FROM STAFF AND WIRE REPORTS
November 19, 2005

HONOLULU -- U.S. Rep. Ed Case said the Army told him Thursday that it didn't know whether any of the weapons it dumped in waters off Hawaii decades ago were left near the shoreline.

Case said the deputy assistant Army secretary in charge of environmental issues told him the service would search its records to find out. Case said he asked the Army to locate and properly dispose of the weapons.

The Daily Press reported in October that the Army dumped 64 million pounds of nerve and mustard agents into the ocean, along with 400,000 chemical-filled bombs, land mines and rockets. Chemical weapons were dumped in at least 26 locations off the coast of 11 states - six East Coast states, two on the Gulf Coast, California, Alaska and Hawaii.

Three artillery shells filled with mustard gas were dredged off the coast of New Jersey last summer, pulled up from a dump zone. Three Air Force bomb disposal technicians were burned when dismantling a shell.
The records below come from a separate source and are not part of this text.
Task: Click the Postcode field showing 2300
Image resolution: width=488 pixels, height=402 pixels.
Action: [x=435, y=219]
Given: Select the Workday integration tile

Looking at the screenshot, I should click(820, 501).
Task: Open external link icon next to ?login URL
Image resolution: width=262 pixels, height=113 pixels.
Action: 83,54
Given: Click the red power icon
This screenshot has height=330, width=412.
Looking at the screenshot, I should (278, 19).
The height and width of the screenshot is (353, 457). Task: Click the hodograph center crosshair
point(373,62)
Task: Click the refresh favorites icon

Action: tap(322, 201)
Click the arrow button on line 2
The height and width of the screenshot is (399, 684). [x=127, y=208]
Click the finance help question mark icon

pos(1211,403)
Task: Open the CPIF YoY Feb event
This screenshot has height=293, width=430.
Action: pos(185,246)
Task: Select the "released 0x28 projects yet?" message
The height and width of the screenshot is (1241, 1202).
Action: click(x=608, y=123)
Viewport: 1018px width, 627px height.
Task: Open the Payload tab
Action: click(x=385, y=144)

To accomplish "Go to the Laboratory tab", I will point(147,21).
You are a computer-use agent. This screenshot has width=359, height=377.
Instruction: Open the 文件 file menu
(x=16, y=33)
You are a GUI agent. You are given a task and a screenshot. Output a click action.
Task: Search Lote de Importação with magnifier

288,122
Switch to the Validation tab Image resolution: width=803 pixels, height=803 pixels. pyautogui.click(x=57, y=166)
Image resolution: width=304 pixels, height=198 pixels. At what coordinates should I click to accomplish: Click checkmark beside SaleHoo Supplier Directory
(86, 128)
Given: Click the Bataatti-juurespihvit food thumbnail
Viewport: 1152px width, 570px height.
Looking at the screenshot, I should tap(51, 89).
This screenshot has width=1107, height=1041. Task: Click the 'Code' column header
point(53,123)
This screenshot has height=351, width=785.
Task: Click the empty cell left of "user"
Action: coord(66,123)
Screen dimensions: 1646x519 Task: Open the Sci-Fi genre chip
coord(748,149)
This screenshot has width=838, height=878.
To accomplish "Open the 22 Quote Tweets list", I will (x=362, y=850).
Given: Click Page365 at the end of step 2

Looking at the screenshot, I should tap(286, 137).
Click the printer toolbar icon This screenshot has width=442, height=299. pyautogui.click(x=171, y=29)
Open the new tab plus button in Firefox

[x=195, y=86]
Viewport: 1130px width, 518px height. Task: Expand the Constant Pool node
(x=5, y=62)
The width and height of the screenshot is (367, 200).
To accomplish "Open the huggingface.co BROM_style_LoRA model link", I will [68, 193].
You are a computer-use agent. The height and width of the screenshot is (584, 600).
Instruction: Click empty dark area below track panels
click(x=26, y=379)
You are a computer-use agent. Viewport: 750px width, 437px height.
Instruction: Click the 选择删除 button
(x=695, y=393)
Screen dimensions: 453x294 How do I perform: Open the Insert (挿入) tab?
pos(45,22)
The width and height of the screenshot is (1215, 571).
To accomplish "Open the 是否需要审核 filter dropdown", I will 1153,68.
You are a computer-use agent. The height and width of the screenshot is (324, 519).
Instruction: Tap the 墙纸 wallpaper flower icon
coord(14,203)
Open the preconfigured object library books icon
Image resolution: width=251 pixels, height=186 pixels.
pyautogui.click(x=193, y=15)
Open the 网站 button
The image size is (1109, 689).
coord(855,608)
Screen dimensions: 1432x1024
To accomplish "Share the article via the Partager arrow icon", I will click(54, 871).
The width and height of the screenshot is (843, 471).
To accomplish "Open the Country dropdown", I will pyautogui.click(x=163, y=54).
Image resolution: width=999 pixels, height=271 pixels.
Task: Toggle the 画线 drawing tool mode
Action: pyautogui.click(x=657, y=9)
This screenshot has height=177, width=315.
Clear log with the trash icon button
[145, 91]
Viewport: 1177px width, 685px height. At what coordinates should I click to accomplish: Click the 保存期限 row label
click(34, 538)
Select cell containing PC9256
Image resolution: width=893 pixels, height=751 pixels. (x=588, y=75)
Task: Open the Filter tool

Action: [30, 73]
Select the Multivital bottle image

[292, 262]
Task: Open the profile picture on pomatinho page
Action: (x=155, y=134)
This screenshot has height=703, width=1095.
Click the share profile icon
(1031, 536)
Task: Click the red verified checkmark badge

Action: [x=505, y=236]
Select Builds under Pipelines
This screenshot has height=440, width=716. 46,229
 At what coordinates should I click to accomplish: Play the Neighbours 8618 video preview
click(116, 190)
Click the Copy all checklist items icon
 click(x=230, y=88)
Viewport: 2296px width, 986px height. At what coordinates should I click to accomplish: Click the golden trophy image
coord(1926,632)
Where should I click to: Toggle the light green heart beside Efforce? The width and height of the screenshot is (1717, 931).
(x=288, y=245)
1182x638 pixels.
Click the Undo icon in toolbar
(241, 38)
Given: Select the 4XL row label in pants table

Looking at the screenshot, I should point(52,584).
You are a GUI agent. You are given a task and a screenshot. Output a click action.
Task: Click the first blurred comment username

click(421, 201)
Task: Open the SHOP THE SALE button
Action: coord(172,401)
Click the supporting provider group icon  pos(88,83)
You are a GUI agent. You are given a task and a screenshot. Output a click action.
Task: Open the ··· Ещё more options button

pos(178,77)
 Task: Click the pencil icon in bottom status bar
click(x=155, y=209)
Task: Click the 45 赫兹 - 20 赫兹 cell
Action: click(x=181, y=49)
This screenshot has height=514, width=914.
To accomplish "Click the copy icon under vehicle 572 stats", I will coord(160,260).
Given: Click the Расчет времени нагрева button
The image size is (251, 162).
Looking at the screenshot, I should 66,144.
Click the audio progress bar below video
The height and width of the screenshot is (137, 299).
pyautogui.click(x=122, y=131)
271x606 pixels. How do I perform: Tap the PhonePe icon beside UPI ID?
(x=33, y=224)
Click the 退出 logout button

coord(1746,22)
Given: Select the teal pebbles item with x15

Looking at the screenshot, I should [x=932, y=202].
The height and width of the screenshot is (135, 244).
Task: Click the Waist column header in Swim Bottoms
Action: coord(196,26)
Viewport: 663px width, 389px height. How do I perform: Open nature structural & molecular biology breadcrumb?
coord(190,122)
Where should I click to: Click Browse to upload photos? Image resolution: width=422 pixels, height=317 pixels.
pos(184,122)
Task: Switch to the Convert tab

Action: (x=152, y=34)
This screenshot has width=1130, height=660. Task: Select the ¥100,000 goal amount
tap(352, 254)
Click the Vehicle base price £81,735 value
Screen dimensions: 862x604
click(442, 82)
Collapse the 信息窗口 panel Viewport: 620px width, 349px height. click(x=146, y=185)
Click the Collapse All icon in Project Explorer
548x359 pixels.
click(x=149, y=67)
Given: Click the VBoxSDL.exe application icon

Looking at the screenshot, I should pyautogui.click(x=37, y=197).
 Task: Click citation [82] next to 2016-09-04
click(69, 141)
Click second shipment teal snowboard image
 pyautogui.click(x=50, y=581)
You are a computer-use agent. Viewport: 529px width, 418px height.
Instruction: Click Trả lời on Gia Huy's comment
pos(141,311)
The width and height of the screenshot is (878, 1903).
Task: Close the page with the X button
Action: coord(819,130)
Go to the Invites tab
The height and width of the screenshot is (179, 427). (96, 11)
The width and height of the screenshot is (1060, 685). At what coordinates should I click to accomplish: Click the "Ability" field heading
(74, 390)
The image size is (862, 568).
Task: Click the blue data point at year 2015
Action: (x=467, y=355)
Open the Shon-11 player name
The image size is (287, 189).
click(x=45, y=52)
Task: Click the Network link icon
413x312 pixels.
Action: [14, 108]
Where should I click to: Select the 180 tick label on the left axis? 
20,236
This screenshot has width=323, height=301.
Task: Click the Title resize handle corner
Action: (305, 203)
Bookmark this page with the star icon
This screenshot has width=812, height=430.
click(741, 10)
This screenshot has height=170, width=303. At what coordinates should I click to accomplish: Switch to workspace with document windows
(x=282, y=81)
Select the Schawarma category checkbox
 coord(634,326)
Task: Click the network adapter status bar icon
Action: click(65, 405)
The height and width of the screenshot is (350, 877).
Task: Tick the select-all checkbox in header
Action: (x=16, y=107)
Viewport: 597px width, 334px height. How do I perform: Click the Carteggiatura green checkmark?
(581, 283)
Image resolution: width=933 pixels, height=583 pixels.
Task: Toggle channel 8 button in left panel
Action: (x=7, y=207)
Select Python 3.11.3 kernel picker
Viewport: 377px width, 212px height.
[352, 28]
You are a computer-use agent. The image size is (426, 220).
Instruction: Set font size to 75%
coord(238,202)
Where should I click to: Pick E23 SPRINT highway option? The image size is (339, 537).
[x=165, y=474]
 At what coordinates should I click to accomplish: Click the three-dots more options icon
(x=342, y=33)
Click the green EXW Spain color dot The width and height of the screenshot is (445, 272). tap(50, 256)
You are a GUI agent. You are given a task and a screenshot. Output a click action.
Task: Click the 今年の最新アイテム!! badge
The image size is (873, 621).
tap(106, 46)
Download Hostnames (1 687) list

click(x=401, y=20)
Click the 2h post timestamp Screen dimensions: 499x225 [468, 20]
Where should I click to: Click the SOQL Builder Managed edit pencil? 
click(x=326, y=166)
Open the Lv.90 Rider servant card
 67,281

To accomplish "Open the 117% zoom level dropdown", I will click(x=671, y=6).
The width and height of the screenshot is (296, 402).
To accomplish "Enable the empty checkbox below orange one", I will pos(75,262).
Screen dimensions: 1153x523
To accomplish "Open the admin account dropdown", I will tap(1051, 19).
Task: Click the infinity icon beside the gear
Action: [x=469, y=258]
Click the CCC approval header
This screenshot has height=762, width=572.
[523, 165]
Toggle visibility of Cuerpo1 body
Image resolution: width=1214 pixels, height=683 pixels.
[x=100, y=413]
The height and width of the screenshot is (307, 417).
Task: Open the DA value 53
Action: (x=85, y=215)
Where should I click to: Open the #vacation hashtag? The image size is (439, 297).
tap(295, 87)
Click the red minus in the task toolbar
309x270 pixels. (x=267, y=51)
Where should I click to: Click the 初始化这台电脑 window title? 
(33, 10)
"I impressed on (him) how important I felt it was to immediately complete the identification of potential sites in Hawaii," Case said by telephone from Washington, D.C. "Not only from a public safety perspective but from the perspective of maintaining the good relationship that the military and civilian populations in Hawaii have enjoyed."

Case, D-Hawaii, said a 2001 study of Army records showed the service disposed of chemical weapons in 73 sites around the world from World War I to the early 1970s - including three spots off Hawaii.

The Army report said some materials were deposited somewhere off Pearl Harbor and others were dumped five miles off Oahu in 1944.

In the last case - also from 1944 - the Army loaded the weapons onto a ship in Waianae and dumped them at an unknown offshore location.

"The specific concern, immediate concern is the near shore environment - where people swim, where they anchor their boats, where they go about life. And that we don't know," Case said.

Case said information about the dumped weapons was now attracting attention because fishermen along the East Coast have been pulling up munitions when they dredge clam beds.

Case said he plans to press the Pentagon to request more funds for munitions disposal in next fiscal year's budget.

He added he felt the military was taking the matter seriously.

The Army public affairs office in Washington, D.C., had no immediate comment on where it dumped chemical weapons off Hawaii.